C'est pourquoi je regrette que, pour cette proposition de résolution, les parlementaires n'aient été sollicités que dans le cadre d'une discussion générale. Nous ne pourrons pas même amender le texte, quand il y aurait tellement matière à le faire ! Il est vrai que les droits des parlementaires n'ont jamais été votre tasse de thé.

Un exemple parmi d'autres : vous souhaitez que la prise en considération de l'intérêt supérieur de l'enfant soit garantie et constitue le socle des politiques publiques. C'est louable, légitime, et devrait même être une évidence naturelle. Mais comment garantirez-vous l'intérêt supérieur de l'enfant, quand vous vous apprêtez à voter une loi de bioéthique privant sciemment un enfant de son père ? Comment garantirez-vous l'intérêt supérieur de l'enfant, quand, dans cette même loi de bioéthique, vous encouragez la formation de familles monoparentales, en autorisant l'accès des femmes seules à la procréation médicalement assistée – alors que, je vous le rappelle, près de quatre familles monoparentales sur dix vivent sous le seuil de pauvreté et que plus de 2,8 millions d'enfants sont en situation de pauvreté ?
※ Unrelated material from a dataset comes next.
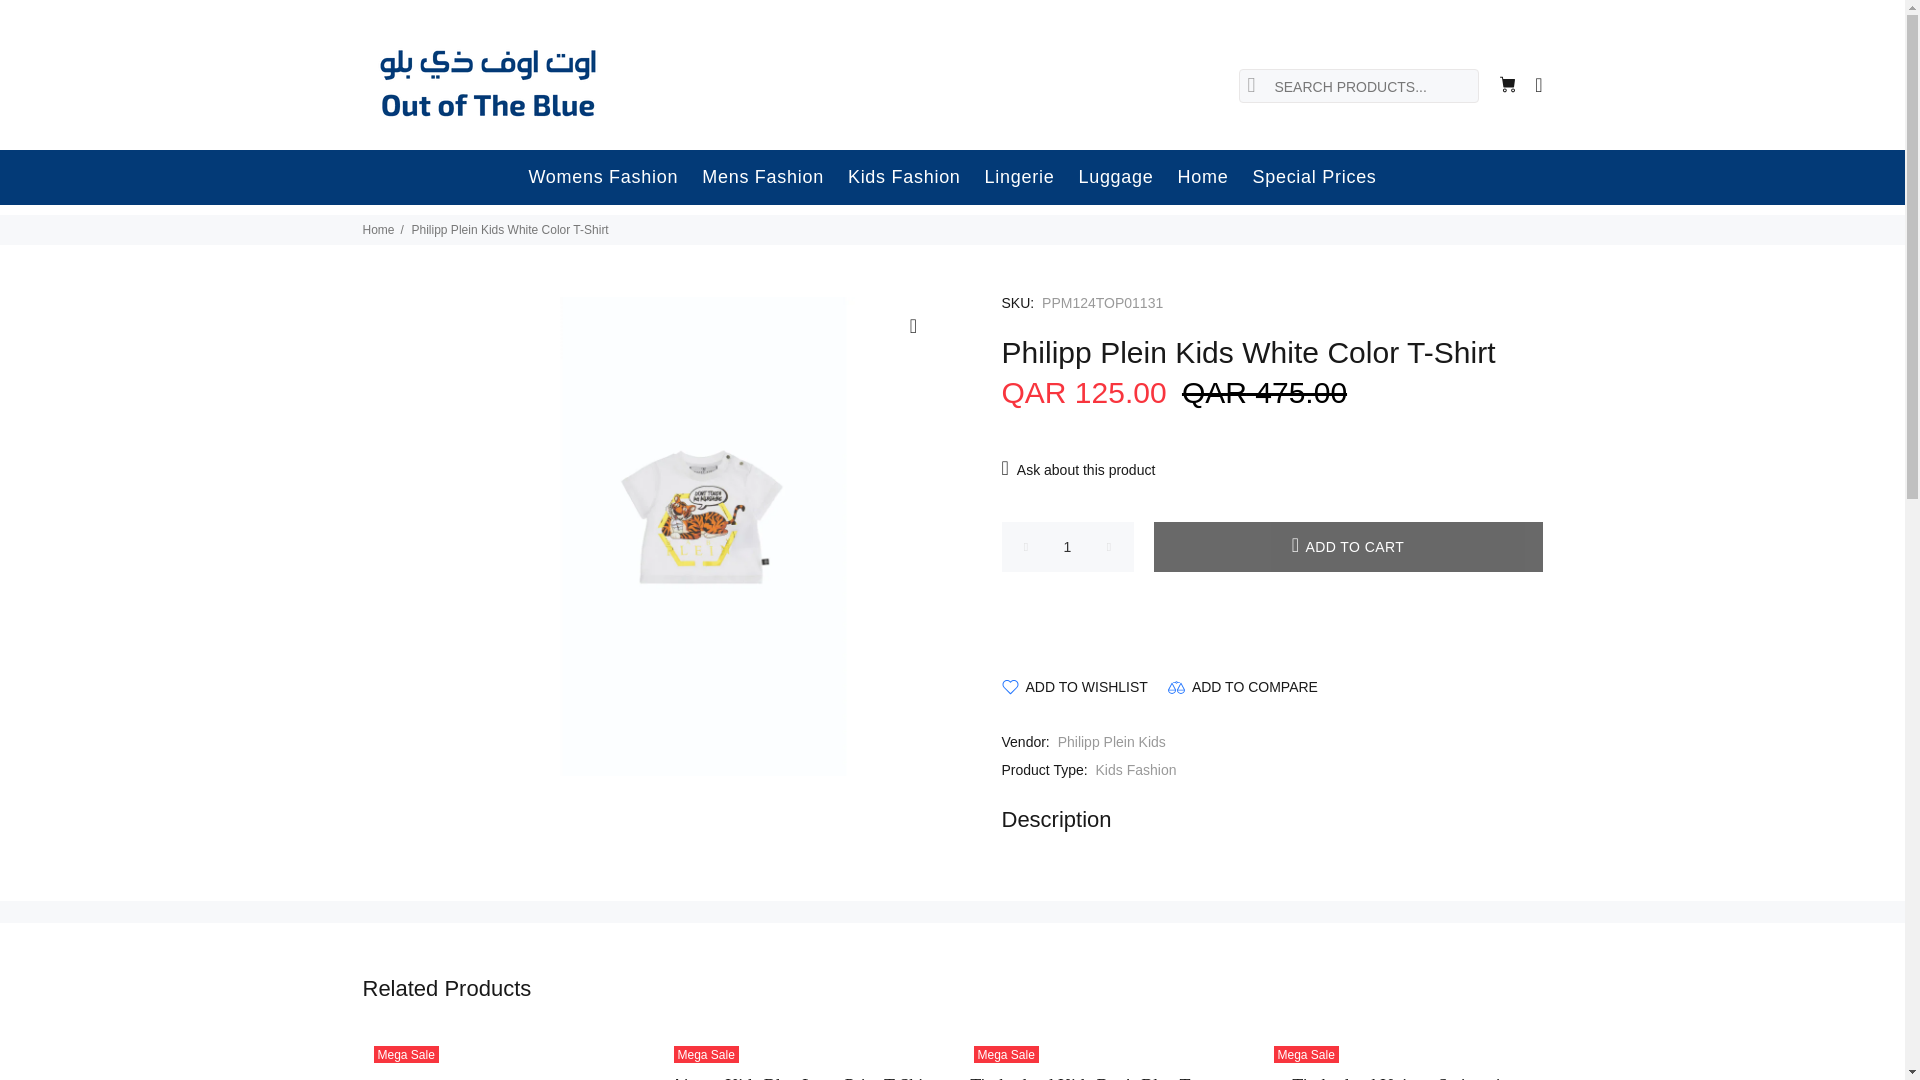  What do you see at coordinates (602, 178) in the screenshot?
I see `Womens Fashion` at bounding box center [602, 178].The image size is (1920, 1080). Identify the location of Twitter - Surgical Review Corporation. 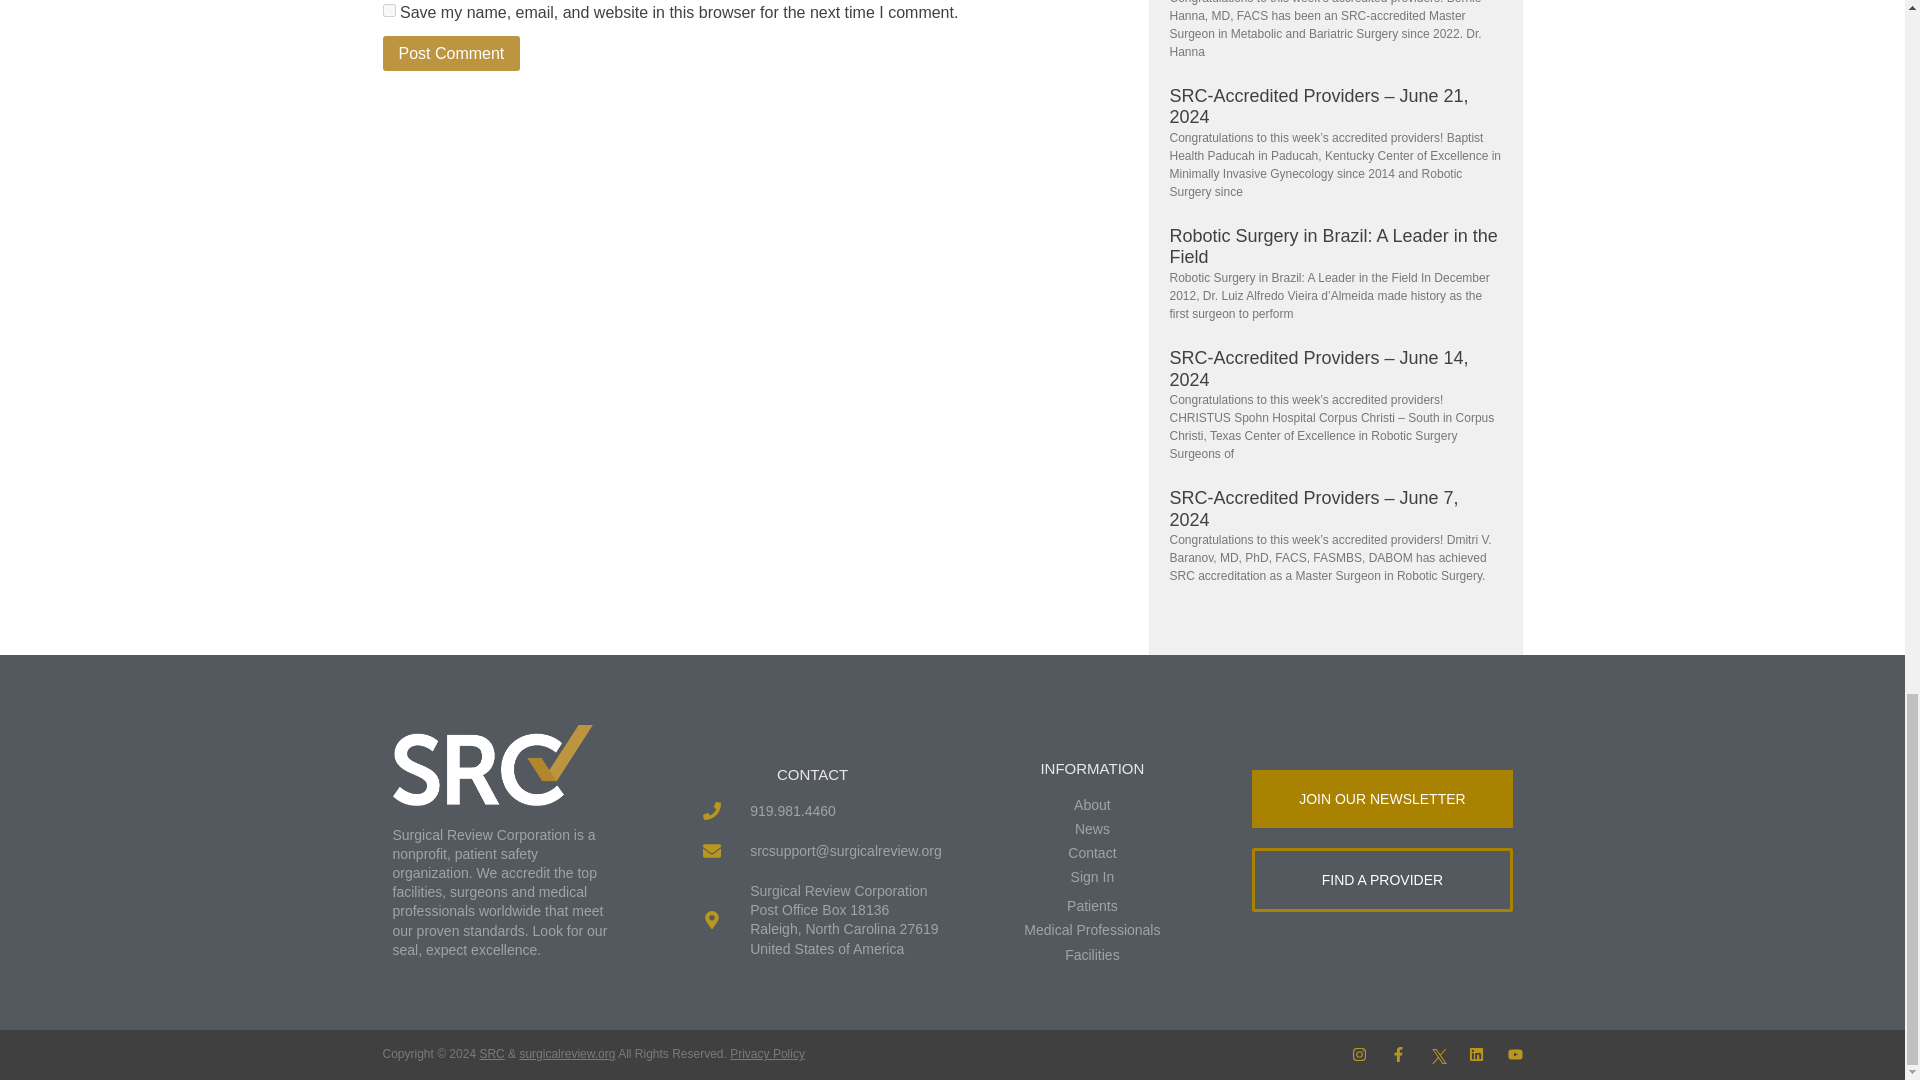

Comment garantirez-vous l'intérêt supérieur de l'enfant, quand vous vous apprêtez à dénier toute filiation vraisemblable à ces enfants, en tordant la réalité ? Comment garantirez-vous l'intérêt supérieur de l'enfant, quand « géniteur » ou « génitrice », « père » ou « mère », « père adoptif » ou « mère adoptive » n'auront plus aucun sens, de votre faute, car vous aurez gommé la réalité ?
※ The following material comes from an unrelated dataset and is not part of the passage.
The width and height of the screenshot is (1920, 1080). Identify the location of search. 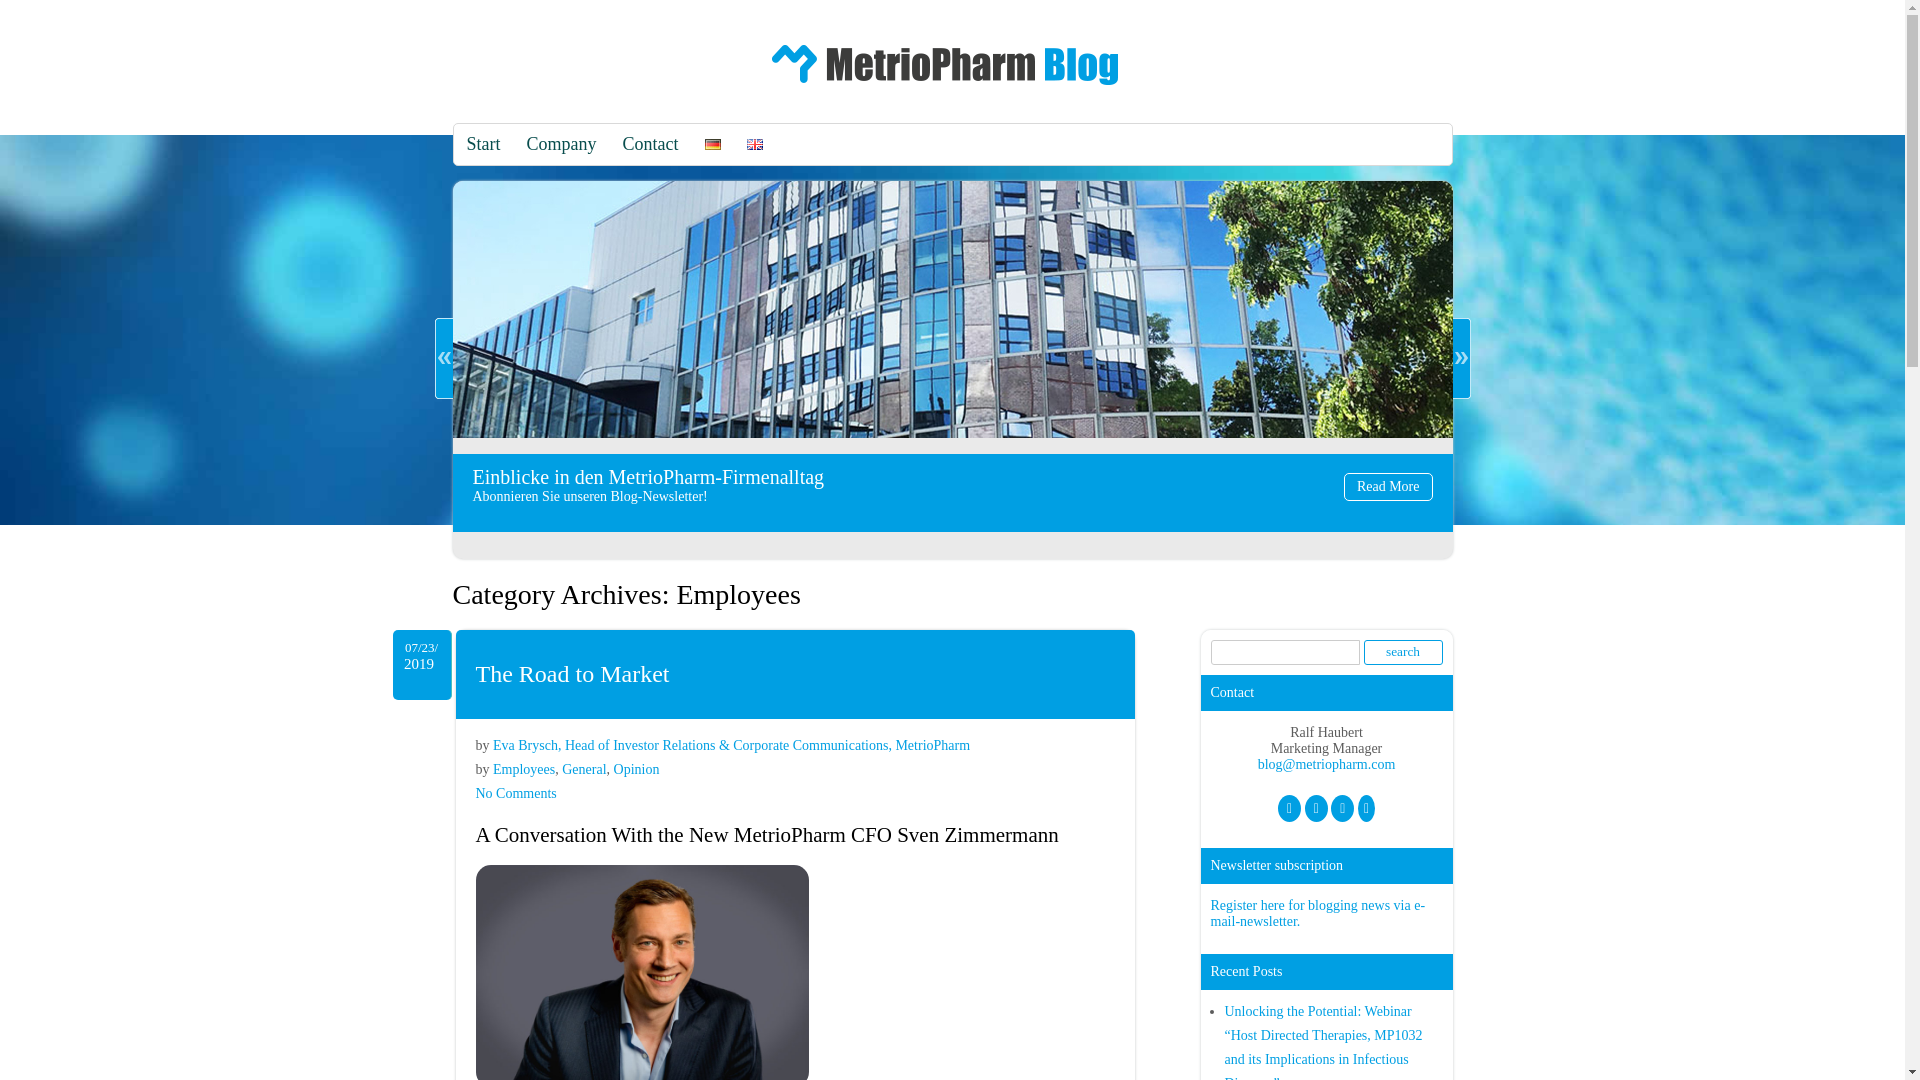
(584, 769).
Comment garantirez-vous l'intérêt supérieur de l'enfant, quand, pas plus tard que la semaine dernière, à l'occasion d'une question au Gouvernement de la députée Agnès Thill, vous avez refusé de faire de la protection des mineurs contre la pornographie la grande cause nationale de 2020 ? Comment garantirez-vous l'intérêt supérieur de l'enfant, enfin, quand on estime que, chaque année, en France, quelque 45 000 personnes téléchargent des images et des vidéos pédopornographiques ? Pire, certains ne s'arrêtent pas au téléchargement de vidéos monstrueuses : ils commandent eux-mêmes des viols d'enfants – oui, des viols d'enfants ! – , à l'autre bout du monde, pour y assister en direct sur internet. Cela donne envie de vomir ! Vous ne dites pas un mot de ce fléau, mais faites voter à la quasi unanimité une proposition de loi pour interdire aux parents de donner une tape sur la main de leur enfant qui commet une bêtise ou de le mettre au coin, suprême humiliation selon vous. Vous avez perdu tout sens du réel ! Vous mélangez tout ! Vous êtes tout simplement ailleurs.

Cette résolution qui enfonce des portes ouvertes – prendre en considération les droits de l'enfant dans les travaux législatifs, organiser un débat annuel sur les politiques publiques menées en faveur de l'enfance – sera vraisemblablement votée, probablement à l'unanimité. Mais pour quelle efficacité ? Si vous vouliez célébrer de façon réellement digne, et surtout efficace, le trentième anniversaire de la Convention internationale des droits de l'enfant, ce n'est pas d'une résolution que nous aurions besoin, mais tout simplement de nous poser une question, une seule, à chaque fois que nous votons une loi : est-ce dans l'intérêt de nos enfants ? Cette question, malheureusement, vous l'oubliez souvent, trop souvent.